> _To be done_: Return the lines between the line holding "Open the 仪表板 dashboard icon" and the line holding "will click(279, 259).", inclusive, reproducing them without any change.

> _Material for the task_:
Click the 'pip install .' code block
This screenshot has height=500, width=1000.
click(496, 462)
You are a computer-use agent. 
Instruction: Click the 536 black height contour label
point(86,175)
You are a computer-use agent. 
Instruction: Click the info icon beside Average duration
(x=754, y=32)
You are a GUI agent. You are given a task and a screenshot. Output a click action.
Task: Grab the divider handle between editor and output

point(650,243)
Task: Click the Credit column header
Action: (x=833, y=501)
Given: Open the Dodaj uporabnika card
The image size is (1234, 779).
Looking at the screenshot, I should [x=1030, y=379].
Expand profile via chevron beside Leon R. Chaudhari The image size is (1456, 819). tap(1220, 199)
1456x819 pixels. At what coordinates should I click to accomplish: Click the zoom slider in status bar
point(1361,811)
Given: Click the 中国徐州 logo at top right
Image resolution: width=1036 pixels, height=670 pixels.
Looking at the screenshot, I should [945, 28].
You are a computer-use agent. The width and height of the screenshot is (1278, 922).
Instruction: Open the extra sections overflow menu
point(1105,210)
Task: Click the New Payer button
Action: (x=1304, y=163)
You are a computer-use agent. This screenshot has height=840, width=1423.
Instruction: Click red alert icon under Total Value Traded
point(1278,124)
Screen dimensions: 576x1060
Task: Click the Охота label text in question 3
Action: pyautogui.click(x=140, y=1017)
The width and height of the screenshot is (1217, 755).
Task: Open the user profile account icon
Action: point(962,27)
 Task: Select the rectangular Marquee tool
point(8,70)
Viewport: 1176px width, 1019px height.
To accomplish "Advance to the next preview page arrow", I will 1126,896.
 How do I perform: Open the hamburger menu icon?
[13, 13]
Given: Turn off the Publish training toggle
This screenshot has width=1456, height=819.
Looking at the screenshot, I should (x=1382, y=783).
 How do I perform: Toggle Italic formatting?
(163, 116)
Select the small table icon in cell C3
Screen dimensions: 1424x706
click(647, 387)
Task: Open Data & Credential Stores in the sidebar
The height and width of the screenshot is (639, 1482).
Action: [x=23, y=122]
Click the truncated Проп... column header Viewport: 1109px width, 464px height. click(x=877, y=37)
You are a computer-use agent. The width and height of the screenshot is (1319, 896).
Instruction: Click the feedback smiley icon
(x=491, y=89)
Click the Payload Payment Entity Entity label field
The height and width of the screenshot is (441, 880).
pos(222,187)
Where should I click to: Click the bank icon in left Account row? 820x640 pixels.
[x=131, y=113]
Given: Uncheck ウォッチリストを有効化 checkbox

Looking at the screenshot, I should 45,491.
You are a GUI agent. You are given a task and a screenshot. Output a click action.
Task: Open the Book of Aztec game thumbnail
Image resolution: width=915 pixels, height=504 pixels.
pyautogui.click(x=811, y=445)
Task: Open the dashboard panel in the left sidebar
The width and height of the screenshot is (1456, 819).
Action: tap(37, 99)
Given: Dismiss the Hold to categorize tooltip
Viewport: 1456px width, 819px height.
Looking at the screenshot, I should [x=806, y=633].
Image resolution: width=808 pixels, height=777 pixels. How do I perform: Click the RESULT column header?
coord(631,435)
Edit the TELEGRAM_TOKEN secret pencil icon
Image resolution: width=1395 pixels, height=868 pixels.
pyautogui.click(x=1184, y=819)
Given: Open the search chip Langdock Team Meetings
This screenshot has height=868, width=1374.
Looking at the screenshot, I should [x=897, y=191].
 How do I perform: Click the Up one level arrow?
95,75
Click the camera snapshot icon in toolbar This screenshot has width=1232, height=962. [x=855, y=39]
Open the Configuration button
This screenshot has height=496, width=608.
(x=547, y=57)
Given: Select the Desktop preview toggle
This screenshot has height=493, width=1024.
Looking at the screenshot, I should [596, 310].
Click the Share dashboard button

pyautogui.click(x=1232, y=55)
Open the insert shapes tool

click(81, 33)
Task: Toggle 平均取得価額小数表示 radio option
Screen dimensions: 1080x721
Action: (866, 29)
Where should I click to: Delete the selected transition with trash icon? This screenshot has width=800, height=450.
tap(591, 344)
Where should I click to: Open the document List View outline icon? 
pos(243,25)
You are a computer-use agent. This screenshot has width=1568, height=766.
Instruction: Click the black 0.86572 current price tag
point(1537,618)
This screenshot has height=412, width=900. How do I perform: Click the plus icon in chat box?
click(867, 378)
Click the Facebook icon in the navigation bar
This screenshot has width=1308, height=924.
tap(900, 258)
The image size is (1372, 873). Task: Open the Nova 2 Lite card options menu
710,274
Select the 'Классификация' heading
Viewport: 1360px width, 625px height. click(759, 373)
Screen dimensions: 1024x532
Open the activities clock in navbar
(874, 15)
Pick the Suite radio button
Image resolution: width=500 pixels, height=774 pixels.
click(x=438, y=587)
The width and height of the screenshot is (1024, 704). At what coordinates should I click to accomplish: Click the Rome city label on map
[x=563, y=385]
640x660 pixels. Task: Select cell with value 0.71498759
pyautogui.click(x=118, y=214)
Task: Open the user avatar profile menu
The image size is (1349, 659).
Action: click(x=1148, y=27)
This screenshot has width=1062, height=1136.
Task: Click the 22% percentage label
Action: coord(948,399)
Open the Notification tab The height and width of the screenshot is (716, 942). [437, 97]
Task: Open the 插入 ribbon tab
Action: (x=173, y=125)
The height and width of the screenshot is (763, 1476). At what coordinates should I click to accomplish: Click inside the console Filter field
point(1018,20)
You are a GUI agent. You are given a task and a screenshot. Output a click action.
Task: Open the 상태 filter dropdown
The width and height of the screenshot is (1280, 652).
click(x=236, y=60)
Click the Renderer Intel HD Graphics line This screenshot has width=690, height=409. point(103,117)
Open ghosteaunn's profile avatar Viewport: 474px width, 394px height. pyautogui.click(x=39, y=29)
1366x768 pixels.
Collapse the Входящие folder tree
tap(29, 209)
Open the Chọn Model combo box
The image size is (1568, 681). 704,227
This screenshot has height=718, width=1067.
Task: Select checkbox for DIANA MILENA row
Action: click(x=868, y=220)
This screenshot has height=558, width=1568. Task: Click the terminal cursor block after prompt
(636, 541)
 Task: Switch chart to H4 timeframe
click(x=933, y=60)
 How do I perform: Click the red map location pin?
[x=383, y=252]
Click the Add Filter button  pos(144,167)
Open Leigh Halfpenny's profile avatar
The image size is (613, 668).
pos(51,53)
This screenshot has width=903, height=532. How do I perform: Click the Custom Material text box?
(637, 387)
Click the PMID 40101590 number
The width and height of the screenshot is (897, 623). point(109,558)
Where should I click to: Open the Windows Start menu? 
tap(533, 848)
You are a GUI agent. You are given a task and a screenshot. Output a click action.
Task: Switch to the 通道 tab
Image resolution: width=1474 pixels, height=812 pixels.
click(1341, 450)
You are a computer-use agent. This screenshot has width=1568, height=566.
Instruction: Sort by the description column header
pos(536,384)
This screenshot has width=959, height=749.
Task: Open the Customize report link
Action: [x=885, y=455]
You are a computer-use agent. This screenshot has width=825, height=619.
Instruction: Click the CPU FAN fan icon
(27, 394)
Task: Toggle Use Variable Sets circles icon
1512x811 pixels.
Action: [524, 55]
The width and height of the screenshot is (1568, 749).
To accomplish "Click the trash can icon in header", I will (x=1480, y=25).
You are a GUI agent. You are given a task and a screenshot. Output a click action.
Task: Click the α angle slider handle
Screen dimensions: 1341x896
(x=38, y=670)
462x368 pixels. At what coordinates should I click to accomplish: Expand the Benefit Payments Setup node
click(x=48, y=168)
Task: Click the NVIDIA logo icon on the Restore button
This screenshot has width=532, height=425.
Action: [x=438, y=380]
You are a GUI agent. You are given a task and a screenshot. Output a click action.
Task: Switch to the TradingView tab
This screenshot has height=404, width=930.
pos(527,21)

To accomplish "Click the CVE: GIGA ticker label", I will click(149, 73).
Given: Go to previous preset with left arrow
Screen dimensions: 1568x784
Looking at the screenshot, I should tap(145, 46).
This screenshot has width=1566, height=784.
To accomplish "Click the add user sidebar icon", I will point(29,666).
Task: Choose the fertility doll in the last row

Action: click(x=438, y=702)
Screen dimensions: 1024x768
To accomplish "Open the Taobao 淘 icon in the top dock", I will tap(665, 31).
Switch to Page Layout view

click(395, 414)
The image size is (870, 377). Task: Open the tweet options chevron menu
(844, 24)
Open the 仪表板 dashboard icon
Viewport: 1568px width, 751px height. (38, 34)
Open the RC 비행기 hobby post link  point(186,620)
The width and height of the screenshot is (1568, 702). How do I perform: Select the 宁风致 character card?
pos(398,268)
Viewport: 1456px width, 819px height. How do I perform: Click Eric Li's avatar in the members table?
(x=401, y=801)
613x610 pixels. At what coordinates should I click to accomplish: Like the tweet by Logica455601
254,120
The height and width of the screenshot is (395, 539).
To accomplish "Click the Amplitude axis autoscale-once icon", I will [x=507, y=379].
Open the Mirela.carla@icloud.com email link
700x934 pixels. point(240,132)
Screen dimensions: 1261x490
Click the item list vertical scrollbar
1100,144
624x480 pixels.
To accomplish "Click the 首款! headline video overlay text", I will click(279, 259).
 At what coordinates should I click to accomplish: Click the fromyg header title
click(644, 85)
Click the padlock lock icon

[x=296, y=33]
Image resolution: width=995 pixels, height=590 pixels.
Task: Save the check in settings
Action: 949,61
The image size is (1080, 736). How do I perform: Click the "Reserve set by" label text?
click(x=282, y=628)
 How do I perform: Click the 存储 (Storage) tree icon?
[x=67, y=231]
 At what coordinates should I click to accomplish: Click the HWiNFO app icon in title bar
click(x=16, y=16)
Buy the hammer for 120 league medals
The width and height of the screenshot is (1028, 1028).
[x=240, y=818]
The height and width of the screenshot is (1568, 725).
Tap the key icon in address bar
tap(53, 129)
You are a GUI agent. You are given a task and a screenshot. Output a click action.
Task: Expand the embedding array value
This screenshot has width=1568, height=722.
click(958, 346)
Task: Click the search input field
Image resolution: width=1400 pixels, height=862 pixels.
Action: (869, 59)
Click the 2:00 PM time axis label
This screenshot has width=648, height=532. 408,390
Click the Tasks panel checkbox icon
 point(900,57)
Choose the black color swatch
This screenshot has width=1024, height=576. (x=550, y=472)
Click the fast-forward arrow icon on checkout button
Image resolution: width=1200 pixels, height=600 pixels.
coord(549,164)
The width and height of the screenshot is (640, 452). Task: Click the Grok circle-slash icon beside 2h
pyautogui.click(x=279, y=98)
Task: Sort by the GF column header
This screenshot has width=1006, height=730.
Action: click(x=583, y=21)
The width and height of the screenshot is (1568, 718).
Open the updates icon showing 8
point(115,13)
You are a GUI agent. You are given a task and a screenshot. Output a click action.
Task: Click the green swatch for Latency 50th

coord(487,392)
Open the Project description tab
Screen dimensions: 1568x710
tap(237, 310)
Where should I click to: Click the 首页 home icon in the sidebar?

> _The completed task_:
Open the 仪表板 dashboard icon
Viewport: 1568px width, 751px height. (38, 34)
Open the RC 비행기 hobby post link  point(186,620)
The width and height of the screenshot is (1568, 702). How do I perform: Select the 宁风致 character card?
pos(398,268)
Viewport: 1456px width, 819px height. How do I perform: Click Eric Li's avatar in the members table?
(x=401, y=801)
613x610 pixels. At what coordinates should I click to accomplish: Like the tweet by Logica455601
254,120
The height and width of the screenshot is (395, 539).
To accomplish "Click the Amplitude axis autoscale-once icon", I will [x=507, y=379].
Open the Mirela.carla@icloud.com email link
700x934 pixels. point(240,132)
Screen dimensions: 1261x490
Click the item list vertical scrollbar
1100,144
624x480 pixels.
To accomplish "Click the 首款! headline video overlay text", I will click(279, 259).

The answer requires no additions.